Data Residency Controls

The new inference_geo parameter lets you specify where model inference runs on a per-request basis. Setting it to "us" guarantees US-only processing at a 1.1x pricing multiplier. The default "global" routing uses standard pricing.

Safety Profile

Lowest misalignment score: Opus 4.6 scores approximately 1.8 out of 10 on overall misaligned behavior, the lowest of any Claude model tested — compared to Opus 4.5 (~1.9), Haiku 4.5 (~2.2), Sonnet 4.5 (~2.7), and Opus 4.1 (~4.3)
Lowest over-refusal rates: Among recent Claude models, Opus 4.6 is less likely to refuse legitimate requests while maintaining appropriate safety boundaries
Cybersecurity: Six new probes developed during the safety evaluation process, with top results in 38 of 40 blind-ranked investigations

For legal and compliance teams, the 90.2% BigLaw Bench score is particularly relevant. For a detailed look at Claude's legal capabilities, see our Claude legal plugin analysis.

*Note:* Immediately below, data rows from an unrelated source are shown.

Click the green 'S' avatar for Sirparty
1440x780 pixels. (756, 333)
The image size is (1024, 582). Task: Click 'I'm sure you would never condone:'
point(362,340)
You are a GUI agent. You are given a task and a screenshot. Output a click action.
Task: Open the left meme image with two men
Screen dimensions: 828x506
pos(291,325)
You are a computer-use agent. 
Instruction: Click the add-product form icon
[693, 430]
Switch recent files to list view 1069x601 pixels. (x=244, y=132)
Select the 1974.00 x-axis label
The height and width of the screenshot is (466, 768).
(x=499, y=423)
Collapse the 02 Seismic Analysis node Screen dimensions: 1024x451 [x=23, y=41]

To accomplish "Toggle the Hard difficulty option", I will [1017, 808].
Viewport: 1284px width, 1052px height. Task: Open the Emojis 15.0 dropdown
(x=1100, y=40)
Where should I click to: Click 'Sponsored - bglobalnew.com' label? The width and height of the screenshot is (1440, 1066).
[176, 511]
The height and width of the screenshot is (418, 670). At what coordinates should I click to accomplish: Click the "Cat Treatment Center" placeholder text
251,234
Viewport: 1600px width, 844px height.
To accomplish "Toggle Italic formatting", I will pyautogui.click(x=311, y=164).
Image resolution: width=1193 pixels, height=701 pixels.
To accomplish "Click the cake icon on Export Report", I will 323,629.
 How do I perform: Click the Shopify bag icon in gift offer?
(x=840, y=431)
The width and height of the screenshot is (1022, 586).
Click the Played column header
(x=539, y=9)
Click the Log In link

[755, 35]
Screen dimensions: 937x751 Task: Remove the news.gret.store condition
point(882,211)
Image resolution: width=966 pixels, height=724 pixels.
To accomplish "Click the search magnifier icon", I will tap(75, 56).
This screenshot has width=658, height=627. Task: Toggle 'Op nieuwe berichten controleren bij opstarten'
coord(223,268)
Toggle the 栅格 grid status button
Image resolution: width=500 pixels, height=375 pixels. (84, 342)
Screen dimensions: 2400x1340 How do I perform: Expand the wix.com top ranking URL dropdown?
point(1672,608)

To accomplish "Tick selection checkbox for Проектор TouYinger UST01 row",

Opus 4.6 vs the Competition

Here's how Opus 4.6 compares to its closest competitors across key criteria as of February 2026:

Feature	Claude Opus 4.6	GPT-5.2	Gemini 3 Pro
Context Window	200K / 1M (beta)	128K	2M
Max Output	128K tokens	32K tokens	8K tokens
Terminal-Bench 2.0	65.4%	64.7% (Codex CLI)	56.2%
SWE-bench Verified	80.8%	80.0%	76.2%
GDPval-AA (Elo)	1606	1462	1195
HLE (with tools)	53.1%	50.0% (Pro)	45.8%
GPQA Diamond	91.3%	93.2% (Pro)	91.9%
Input Pricing	$5 / MTok	Varies by tier	Varies by tier
Output Pricing	$25 / MTok	Varies by tier	Varies by tier
Thinking Mode	Adaptive (4 levels)	Chain-of-thought	Deep Think mode

Comparison date: February 2026. AI model capabilities and pricing evolve rapidly. Verify current specifications before making procurement decisions.

Opus 4.6 leads in knowledge work (GDPval-AA), agentic search (BrowseComp), and legal reasoning (BigLaw). GPT-5.2 edges ahead on graduate-level reasoning (GPQA Diamond) and is within 0.7 points on Terminal-Bench 2.0. Gemini 3 Pro retains the largest native context window at 2M tokens and leads on visual reasoning (MMMU Pro). The right model depends on your specific use case, latency requirements, and budget.

What This Means for Your AI Strategy

Claude Opus 4.6 represents a meaningful step forward in reasoning depth, context handling, and agentic task execution. The adaptive thinking mode simplifies the developer experience, the compaction API opens the door to persistent agent conversations, and the benchmark results suggest Anthropic is pulling ahead in coding and knowledge work tasks.

The most immediate action item for existing Claude API users is the prefilling removal — check your codebase for assistant message prefills and migrate to structured outputs before switching to the new model ID. For teams evaluating Claude for the first time, the pricing parity with Opus 4.5 means there's no cost reason to start with the older model.